Problem details: Copy out the lines in the stretch from "Select the checkbox next to Collin Jones" through "Action: tap(1348, 25)", both included, and nothing else.

Data rows:
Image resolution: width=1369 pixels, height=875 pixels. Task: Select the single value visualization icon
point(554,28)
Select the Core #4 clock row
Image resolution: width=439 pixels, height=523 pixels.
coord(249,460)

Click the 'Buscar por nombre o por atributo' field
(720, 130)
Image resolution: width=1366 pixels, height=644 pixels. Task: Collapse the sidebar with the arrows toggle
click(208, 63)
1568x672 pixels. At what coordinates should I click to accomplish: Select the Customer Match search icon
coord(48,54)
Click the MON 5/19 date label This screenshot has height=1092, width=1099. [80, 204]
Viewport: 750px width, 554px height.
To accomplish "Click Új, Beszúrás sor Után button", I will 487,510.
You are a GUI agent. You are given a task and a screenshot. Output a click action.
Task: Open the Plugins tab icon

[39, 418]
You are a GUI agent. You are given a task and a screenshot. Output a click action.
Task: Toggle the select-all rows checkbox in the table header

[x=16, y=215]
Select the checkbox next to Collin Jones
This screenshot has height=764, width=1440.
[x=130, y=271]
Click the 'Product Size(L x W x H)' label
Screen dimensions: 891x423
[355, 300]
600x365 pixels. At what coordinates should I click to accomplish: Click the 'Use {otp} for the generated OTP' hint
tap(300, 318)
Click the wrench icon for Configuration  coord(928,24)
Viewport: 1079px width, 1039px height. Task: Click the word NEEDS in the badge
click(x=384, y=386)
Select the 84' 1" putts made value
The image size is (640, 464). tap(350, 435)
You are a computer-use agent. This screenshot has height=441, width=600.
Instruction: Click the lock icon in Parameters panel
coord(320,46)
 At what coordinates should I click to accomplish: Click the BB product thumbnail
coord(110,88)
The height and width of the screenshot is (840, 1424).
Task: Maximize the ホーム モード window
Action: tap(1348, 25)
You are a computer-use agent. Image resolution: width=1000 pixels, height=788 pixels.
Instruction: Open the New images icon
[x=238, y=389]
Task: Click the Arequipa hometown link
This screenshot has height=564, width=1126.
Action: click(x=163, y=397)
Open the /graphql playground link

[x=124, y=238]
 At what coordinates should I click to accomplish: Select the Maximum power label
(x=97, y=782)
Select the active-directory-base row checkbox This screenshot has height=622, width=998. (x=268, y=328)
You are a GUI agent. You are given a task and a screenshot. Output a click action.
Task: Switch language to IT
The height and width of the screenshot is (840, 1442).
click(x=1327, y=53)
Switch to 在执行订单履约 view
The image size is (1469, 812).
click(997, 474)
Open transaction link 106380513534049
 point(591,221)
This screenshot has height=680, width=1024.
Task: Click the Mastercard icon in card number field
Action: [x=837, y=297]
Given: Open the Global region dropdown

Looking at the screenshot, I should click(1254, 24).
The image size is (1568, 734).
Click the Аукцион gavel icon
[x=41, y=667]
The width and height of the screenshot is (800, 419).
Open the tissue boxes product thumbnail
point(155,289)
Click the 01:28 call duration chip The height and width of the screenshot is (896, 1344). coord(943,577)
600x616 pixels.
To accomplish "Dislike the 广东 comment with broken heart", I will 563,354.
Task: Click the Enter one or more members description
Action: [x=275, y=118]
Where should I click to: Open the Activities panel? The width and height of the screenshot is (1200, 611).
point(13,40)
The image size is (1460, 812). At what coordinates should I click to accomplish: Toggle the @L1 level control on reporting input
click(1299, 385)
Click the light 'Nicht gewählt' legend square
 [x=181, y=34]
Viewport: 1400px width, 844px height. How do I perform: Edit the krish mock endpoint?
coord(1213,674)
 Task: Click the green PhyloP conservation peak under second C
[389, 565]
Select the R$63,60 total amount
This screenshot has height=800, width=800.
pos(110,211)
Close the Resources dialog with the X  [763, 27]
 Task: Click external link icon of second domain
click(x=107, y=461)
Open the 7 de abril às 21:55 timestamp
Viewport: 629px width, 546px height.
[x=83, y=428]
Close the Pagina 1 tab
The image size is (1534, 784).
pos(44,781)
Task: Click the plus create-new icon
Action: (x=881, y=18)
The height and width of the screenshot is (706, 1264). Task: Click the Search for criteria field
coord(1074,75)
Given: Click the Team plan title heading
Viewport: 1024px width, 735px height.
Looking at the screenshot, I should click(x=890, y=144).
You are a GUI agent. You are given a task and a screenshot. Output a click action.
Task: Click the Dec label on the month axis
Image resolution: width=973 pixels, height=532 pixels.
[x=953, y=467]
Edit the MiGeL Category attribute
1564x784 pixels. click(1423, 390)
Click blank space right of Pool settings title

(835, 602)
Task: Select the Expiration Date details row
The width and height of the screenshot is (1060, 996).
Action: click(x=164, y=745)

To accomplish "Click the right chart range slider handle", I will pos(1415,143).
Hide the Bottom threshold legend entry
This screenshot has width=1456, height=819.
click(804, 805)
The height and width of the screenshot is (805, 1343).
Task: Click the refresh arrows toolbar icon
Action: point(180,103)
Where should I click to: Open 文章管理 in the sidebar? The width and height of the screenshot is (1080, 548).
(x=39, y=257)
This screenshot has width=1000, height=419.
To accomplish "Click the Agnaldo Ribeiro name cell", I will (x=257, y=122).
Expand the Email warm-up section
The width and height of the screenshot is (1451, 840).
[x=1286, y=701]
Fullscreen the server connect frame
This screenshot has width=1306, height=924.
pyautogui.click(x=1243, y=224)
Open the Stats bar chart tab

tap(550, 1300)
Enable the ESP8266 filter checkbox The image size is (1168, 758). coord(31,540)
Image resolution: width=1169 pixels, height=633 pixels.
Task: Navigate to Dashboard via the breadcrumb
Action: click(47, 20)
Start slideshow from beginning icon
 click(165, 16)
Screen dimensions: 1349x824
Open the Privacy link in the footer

Finished exercise:
Select the checkbox next to Collin Jones
This screenshot has height=764, width=1440.
[x=130, y=271]
Click the 'Product Size(L x W x H)' label
Screen dimensions: 891x423
[355, 300]
600x365 pixels. At what coordinates should I click to accomplish: Click the 'Use {otp} for the generated OTP' hint
tap(300, 318)
Click the wrench icon for Configuration  coord(928,24)
Viewport: 1079px width, 1039px height. Task: Click the word NEEDS in the badge
click(x=384, y=386)
Select the 84' 1" putts made value
The image size is (640, 464). tap(350, 435)
You are a computer-use agent. This screenshot has height=441, width=600.
Instruction: Click the lock icon in Parameters panel
coord(320,46)
 At what coordinates should I click to accomplish: Click the BB product thumbnail
coord(110,88)
The height and width of the screenshot is (840, 1424).
Task: Maximize the ホーム モード window
Action: tap(1348, 25)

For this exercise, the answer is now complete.